- Postwar photo of Hecht (S 171), (former Type XXIII submarine U-2367). An identical sister ship of U-4709.

History

Nazi Germany
- Name: U-4709
- Ordered: 7 July 1944
- Builder: Friedrich Krupp Germaniawerft AG, Kiel
- Yard number: 951
- Laid down: 1 December 1944
- Launched: 8 February 1945
- Commissioned: 3 March 1945
- Fate: Scuttled on 4 May 1945

General characteristics
- Class & type: Type XXIII submarine
- Displacement: 234 t (230 long tons) (surfaced); 258 t (254 long tons) (submerged);
- Length: 34.68 m (113 ft 9 in) (o/a); 26.00 m (85 ft 4 in) (p/h);
- Beam: 3.02 m (9 ft 11 in) (o/a); 3.00 m (9 ft 10 in) (p/h);
- Draught: 3.66 m (12 ft)
- Installed power: 575–630 PS (423–463 kW; 567–621 shp) (diesel drive); 580 PS (430 kW; 570 shp) (standard electric drive); 35 PS (26 kW; 35 shp) (silent electric drive);
- Propulsion: 1 × MWM RS134S 6-cylinder diesel engine; 1 × AEG GU4463-8 double-acting electric motor; 1 × BBC CCR188 electric creeping motor;
- Speed: 9.7 knots (18 km/h; 11 mph) (surfaced); 12.5 knots (23 km/h; 14 mph) (submerged);
- Range: 2,600 nautical miles (4,800 km; 3,000 mi) at 8 knots (15 km/h; 9.2 mph) surfaced; 194 nmi (359 km; 223 mi) at 4 knots (7.4 km/h; 4.6 mph) submerged;
- Test depth: 180 m (590 ft)
- Complement: 14–18
- Armament: 2 × 53.3 cm (21 in) bow torpedo tubes; 2 × torpedoes;

Service record
- Part of: 5th U-boat Flotilla; 3 March – 4 May 1945;
- Identification codes: M 50 727
- Commanders: Oblt.z.S. Paul Berkemann; 3 March – 4 May 1945;
- Operations: None
- Victories: None

= German submarine U-4709 =

German World War II submarine

German submarine U-4709 was a Type XXIII U-boat of Nazi Germany's Kriegsmarine during World War II. She was ordered on 7 July 1944, and was laid down on 1 December 1944 at Friedrich Krupp Germaniawerft AG, Kiel, as yard number 951. She was launched on 8 February 1945 and commissioned under the command of Oberleutnant zur See Paul Berkemann on 3 March 1945.

==Design==
Like all Type XXIII U-boats, U-4709 had a displacement of 234 t when at the surface and 258 t while submerged.
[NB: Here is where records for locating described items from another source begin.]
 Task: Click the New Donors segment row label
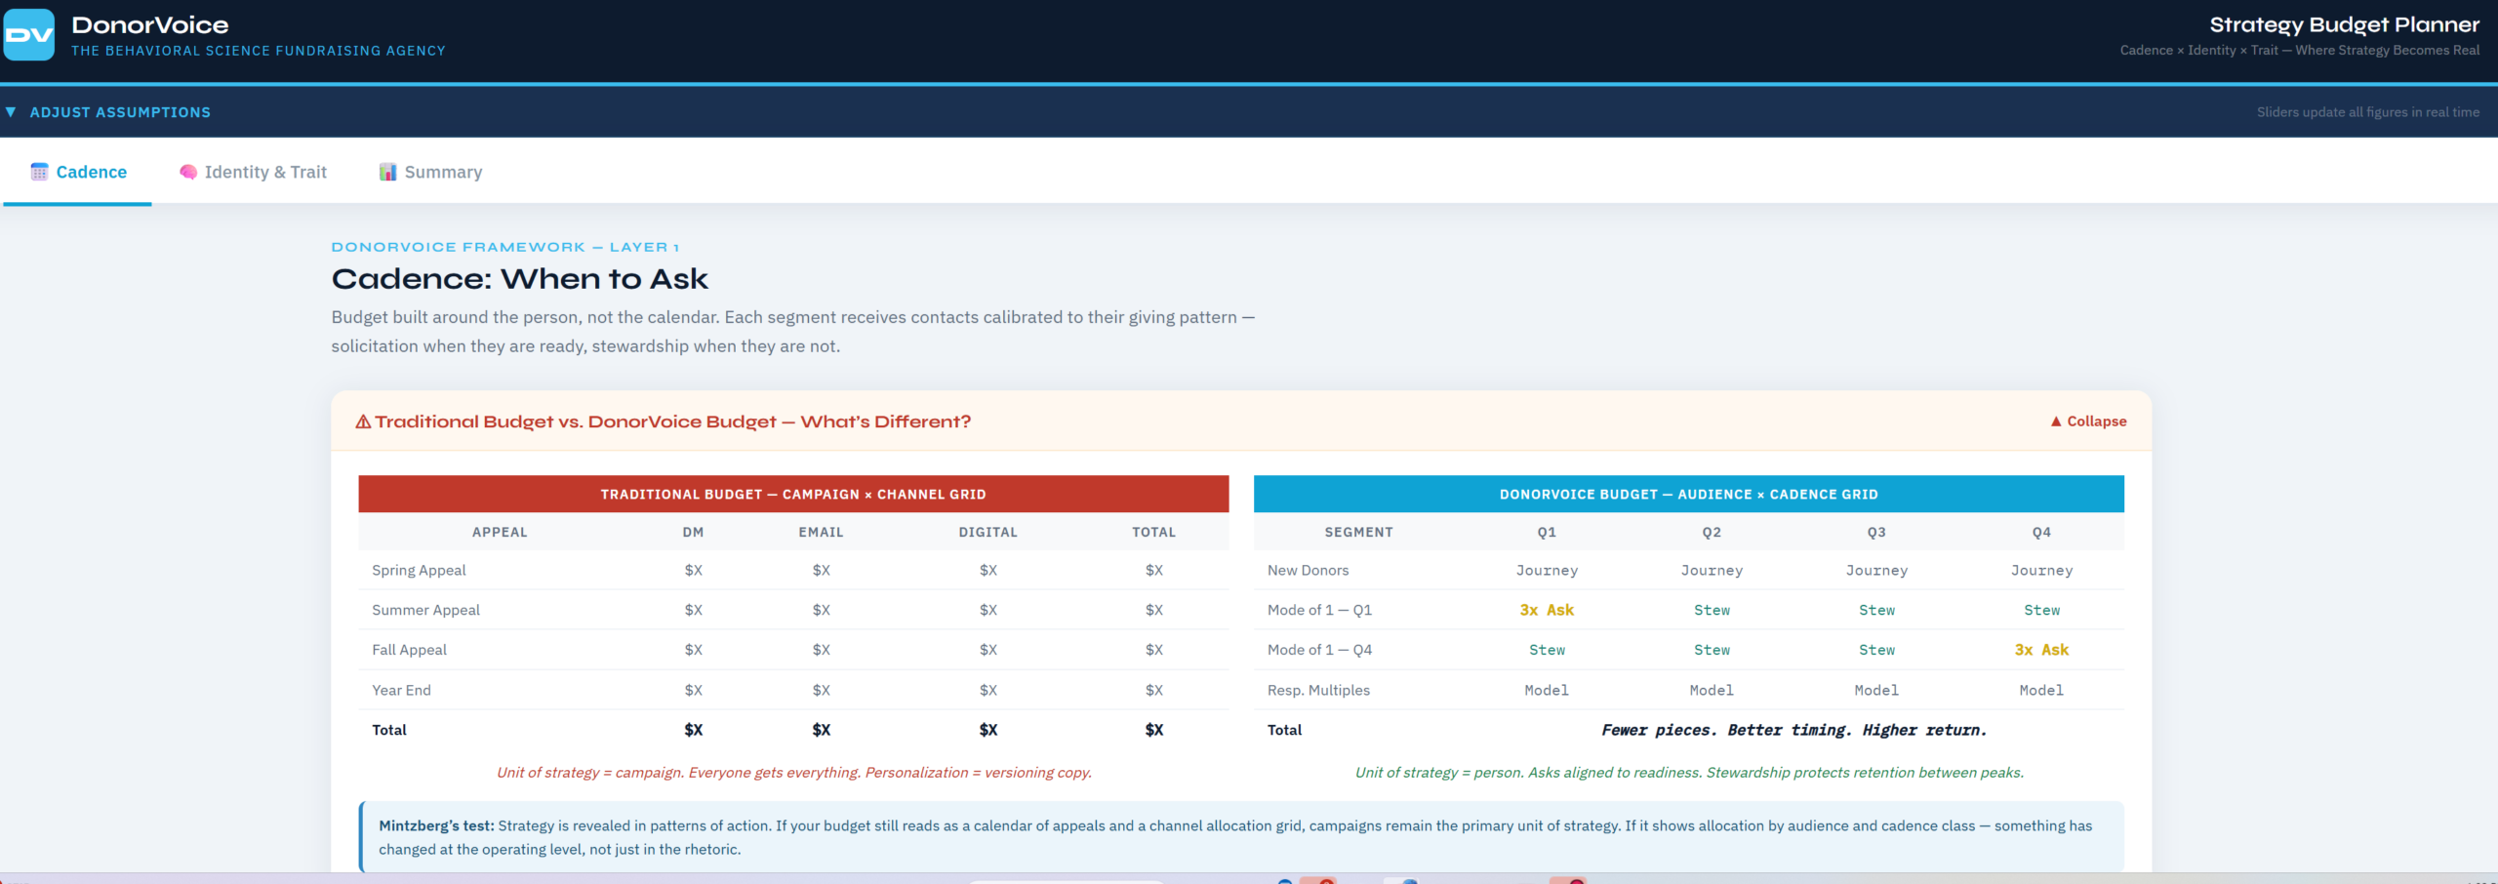click(1308, 571)
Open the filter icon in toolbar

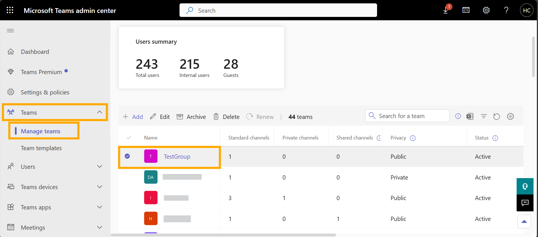[x=484, y=116]
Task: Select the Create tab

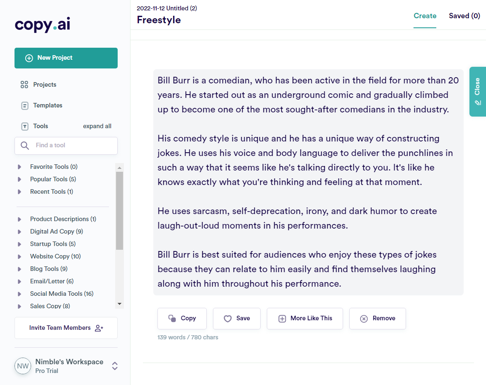Action: tap(425, 16)
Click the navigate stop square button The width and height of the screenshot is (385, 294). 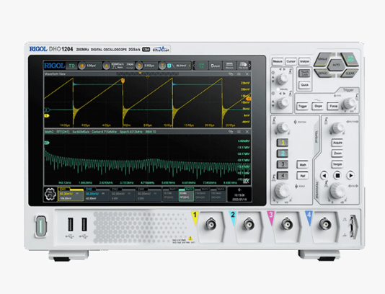coord(337,176)
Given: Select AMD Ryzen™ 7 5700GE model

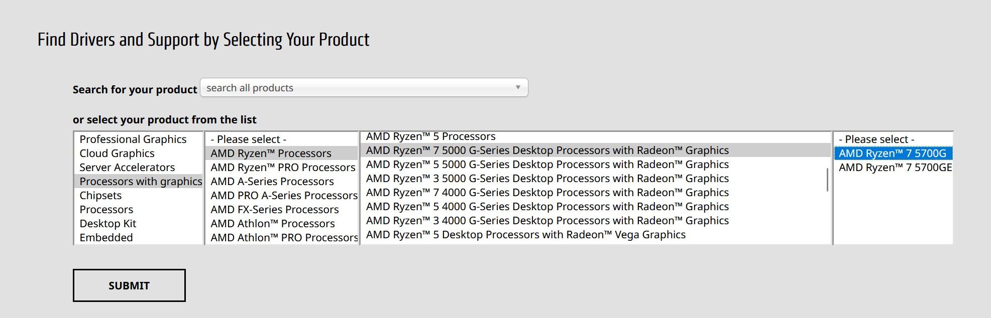Looking at the screenshot, I should 895,168.
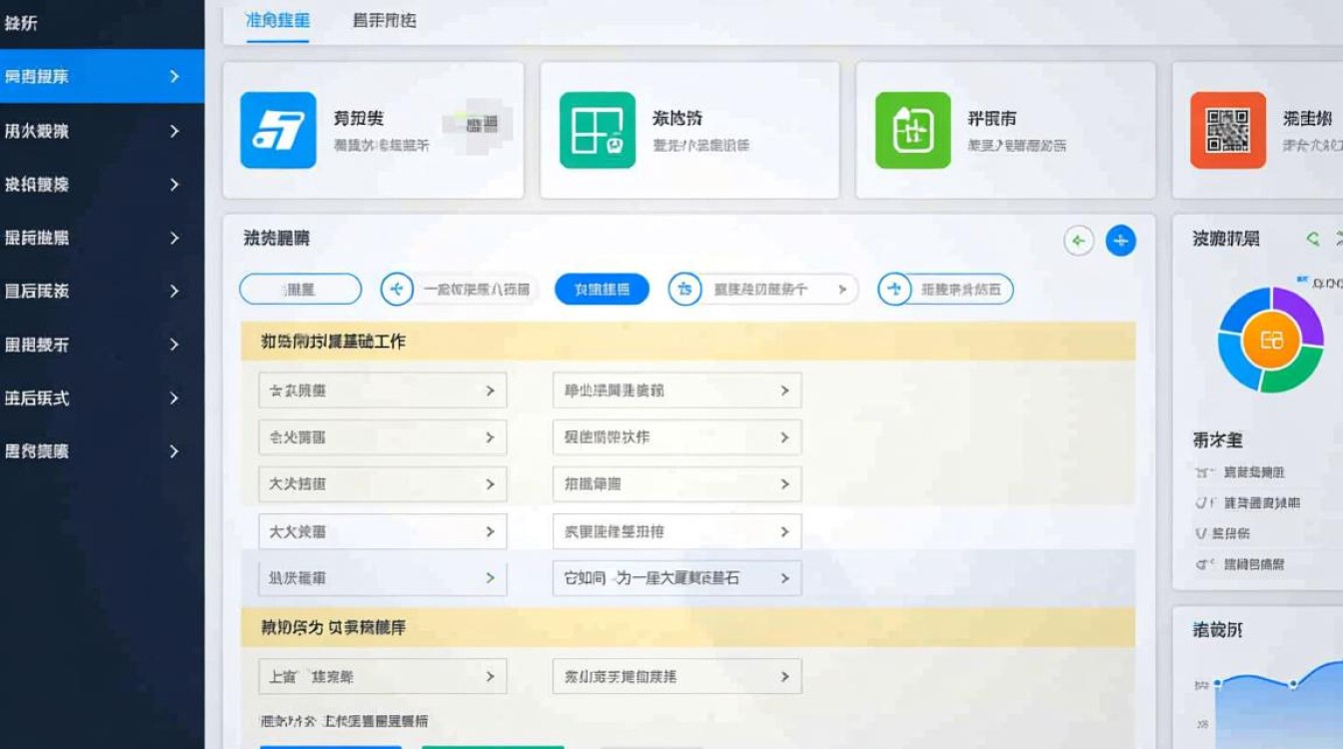Open the first list row under the first yellow header
This screenshot has height=749, width=1343.
pyautogui.click(x=382, y=390)
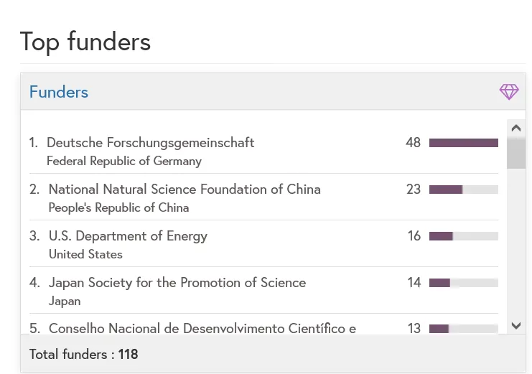Click the bar next to count 14
532x374 pixels.
pos(463,283)
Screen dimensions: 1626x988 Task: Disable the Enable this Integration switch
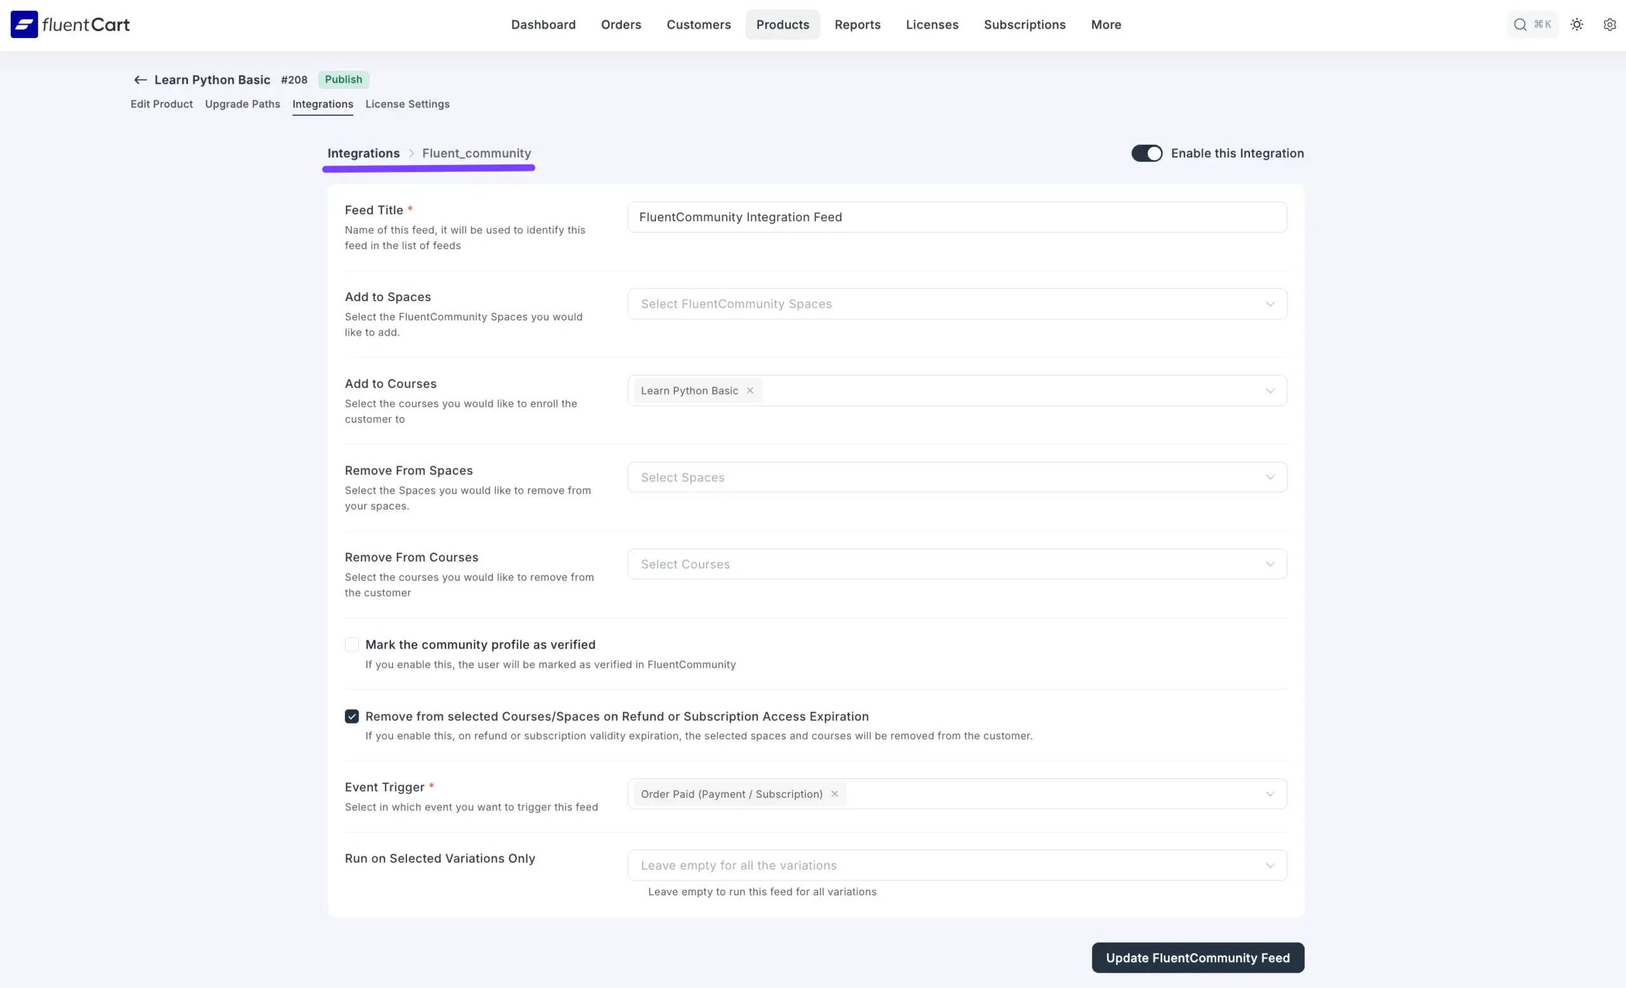tap(1146, 153)
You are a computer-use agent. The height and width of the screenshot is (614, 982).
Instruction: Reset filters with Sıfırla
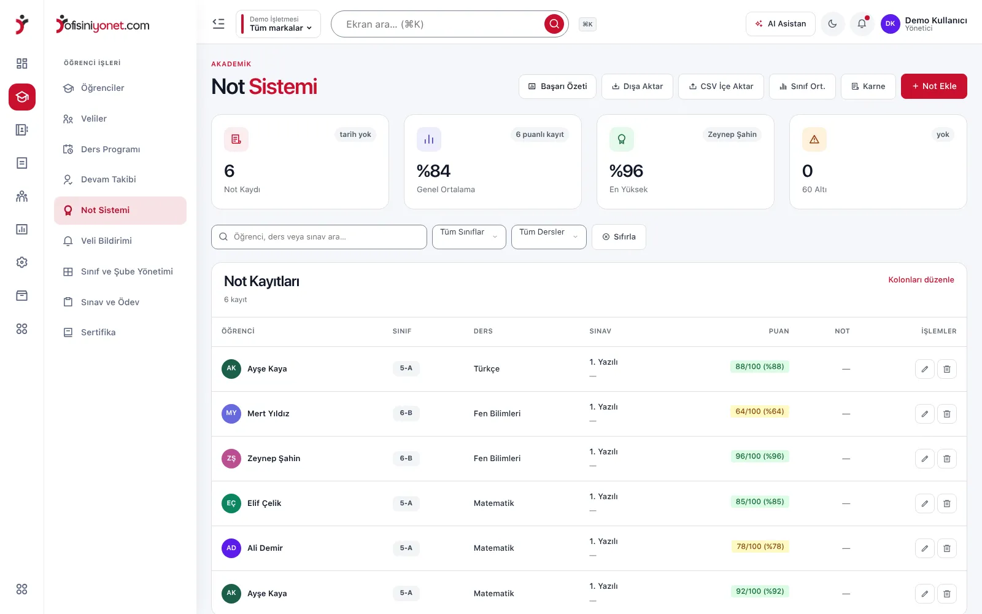(619, 237)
She had a total length of 34.68 m (o/a), a beam width of 3.02 m (o/a), and a draught depth of 3.66 m. The submarine was powered by one MWM six-cylinder RS134S diesel engine providing 575–630 PS, one AEG GU4463-8 double-acting electric motor electric motor providing 580 PS, and one BBC silent running CCR188 electric motor providing 35 PS.

The submarine had a maximum surface speed of 9.7 kn and a submerged speed of 12.5 kn. When submerged, the boat could operate at 4 kn for 194 nmi; when surfaced, she could travel 2600 nmi at 8 kn. U-4709 was fitted with two 53.3 cm torpedo tubes in the bow. She could carry two preloaded torpedoes. The complement was 14–18 men. This class of U-boat did not carry a deck gun.

==Service history==
On 4 May 1945, U-4709 was scuttled at Germaniawerft, Kiel, as part of Operation Regenbogen. The wreck was later raised and broken up.